▶ [EXCERPT PROVIDED]:
════════════════
For the Royal Navy, however, the opening to the Battle of the Virginia Capes seemed auspicious, as the French struggled to form their line of battle. Admiral Graves on the 98-gun London commanded a squadron already in formation, with 1,400 guns and 13,000 mariners. Hood, his talented yet difficult subordinate, led the van on the 90-gun Barfleur.

Still, many British vessels were neglected and weathered. Loyalists had hailed Prince William Henry’s arrival in New York, but the shocked midshipman on HMS Prince George wrote his father, George III, that “The Fleet [is] in a most wretched condition…and there is a great scarcity of lower masts and…of all stores here.” During five years of occupation, the British had neglected to establish a naval yard, leaving Graves not only outnumbered but also supplied with mere “shadows of ships,” particularly the 74-gun Terrible, whose sailors were forced to man both pumps and cannons as it approached the formidable Gallic fleet.

For the colonies, however, French intervention had so far brought only disappointments and recriminations. The Toulon fleet under Adm. Charles Henri Jean-Baptiste, comte d’Estaing, whose martial talents never matched his courage, forced the British to evacuate Philadelphia and defend New York City, but his sluggish 12-week crossing of the Atlantic in 1778 precluded his interception of the outgunned Adm. Lord Richard Howe as he left the Delaware Bay for the safety of New York.
════════════════
▶ [EXCERPTED RECORDS]:
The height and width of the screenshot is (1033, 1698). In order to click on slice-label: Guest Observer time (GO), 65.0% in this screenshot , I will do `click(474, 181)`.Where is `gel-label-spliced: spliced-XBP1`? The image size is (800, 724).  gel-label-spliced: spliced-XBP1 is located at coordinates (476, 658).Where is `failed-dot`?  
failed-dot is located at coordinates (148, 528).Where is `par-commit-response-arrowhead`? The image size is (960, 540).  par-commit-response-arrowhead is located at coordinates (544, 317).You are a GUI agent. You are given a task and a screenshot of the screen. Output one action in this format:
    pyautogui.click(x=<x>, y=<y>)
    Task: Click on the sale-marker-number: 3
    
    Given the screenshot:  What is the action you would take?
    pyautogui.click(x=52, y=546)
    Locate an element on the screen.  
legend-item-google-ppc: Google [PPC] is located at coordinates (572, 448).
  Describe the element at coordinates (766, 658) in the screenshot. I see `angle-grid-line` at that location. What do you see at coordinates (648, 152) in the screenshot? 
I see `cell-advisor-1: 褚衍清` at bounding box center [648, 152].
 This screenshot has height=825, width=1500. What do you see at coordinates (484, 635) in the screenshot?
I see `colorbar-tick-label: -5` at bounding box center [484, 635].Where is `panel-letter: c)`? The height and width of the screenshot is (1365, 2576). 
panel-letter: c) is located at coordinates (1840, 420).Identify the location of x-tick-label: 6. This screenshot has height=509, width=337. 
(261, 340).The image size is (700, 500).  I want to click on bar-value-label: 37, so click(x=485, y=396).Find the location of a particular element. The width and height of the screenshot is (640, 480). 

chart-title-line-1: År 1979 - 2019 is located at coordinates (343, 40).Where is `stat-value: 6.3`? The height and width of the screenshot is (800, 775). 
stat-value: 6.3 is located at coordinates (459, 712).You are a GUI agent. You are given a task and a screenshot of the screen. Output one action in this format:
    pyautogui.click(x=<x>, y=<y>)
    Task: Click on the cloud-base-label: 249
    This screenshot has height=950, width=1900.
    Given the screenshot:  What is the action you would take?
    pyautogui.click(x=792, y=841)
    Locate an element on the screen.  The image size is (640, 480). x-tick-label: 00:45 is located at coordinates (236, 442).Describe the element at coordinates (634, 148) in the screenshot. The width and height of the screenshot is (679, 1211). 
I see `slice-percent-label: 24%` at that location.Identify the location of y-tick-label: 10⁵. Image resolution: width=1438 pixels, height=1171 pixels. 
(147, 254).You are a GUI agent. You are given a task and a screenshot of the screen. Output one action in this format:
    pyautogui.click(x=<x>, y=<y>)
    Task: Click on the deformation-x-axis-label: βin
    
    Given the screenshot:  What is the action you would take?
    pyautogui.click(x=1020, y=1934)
════════════════
▶ [REQUIRED WORK]:
a) Reproduce the stretch from "For the colonies, however, French" through "of New York." in the passage on the Battle of the Virginia Capes, word for word.
b) Using the passage on the Battle of the Virginia Capes, mark each statement yes or no and quote the words that decide it: (i) Graves commanded from the 98-gun London. (ii) The British built a naval yard during their five years of occupation. (iii) D'Estaing's 1778 Atlantic crossing was fast.
c) Pick up the passage on the Battle of the Virginia Capes after its last sentence and keep writing.

▶ [SOLVED TASKS]:
a)
For the colonies, however, French intervention had so far brought only disappointments and recriminations. The Toulon fleet under Adm. Charles Henri Jean-Baptiste, comte d’Estaing, whose martial talents never matched his courage, forced the British to evacuate Philadelphia and defend New York City, but his sluggish 12-week crossing of the Atlantic in 1778 precluded his interception of the outgunned Adm. Lord Richard Howe as he left the Delaware Bay for the safety of New York.

b)
(i) Yes: "Admiral Graves on the 98-gun London commanded a squadron already in formation"
(ii) No: "the British had neglected to establish a naval yard"
(iii) No: "his sluggish 12-week crossing of the Atlantic in 1778"

c)
“Had a passage of even ordinary length taken place,” wrote a frustrated Washington, “Lord Howe with the British ships of war and all the transports in the River Delaware must inevitably have fallen,” giving France a nautical Saratoga. Those very same English vessels, which had escaped by just days, foiled his blockade of New York, and the admiral’s following strike on British-held Newport, Rhode Island, also failed. In 1779, d’Estaing led a catastrophic assault on Savannah, Georgia. Returning to France, he was placed in command of the National Guard at Versailles, protecting the royal family. (He was guillotined in Paris in 1794.)

Now, for this fateful 1781 Virginia campaign, Admiral de Grasse, who had stripped bare the West Indian defenses, informed Washington he could remain only six weeks, a brief opportunity against the many-months-long campaigns of the time.

His fleet, however, epitomized the revitalized French armada, rebuilt during a time of tremendous strides in gunnery, tactics, and signaling. King Louis XV had believed the future of Imperial France was the navy, and the establishment of the prestigious Académie de Marine in 1752 had trained a new generation of officers instilled with the duty to restore to the French flag the lustre with which it once shone.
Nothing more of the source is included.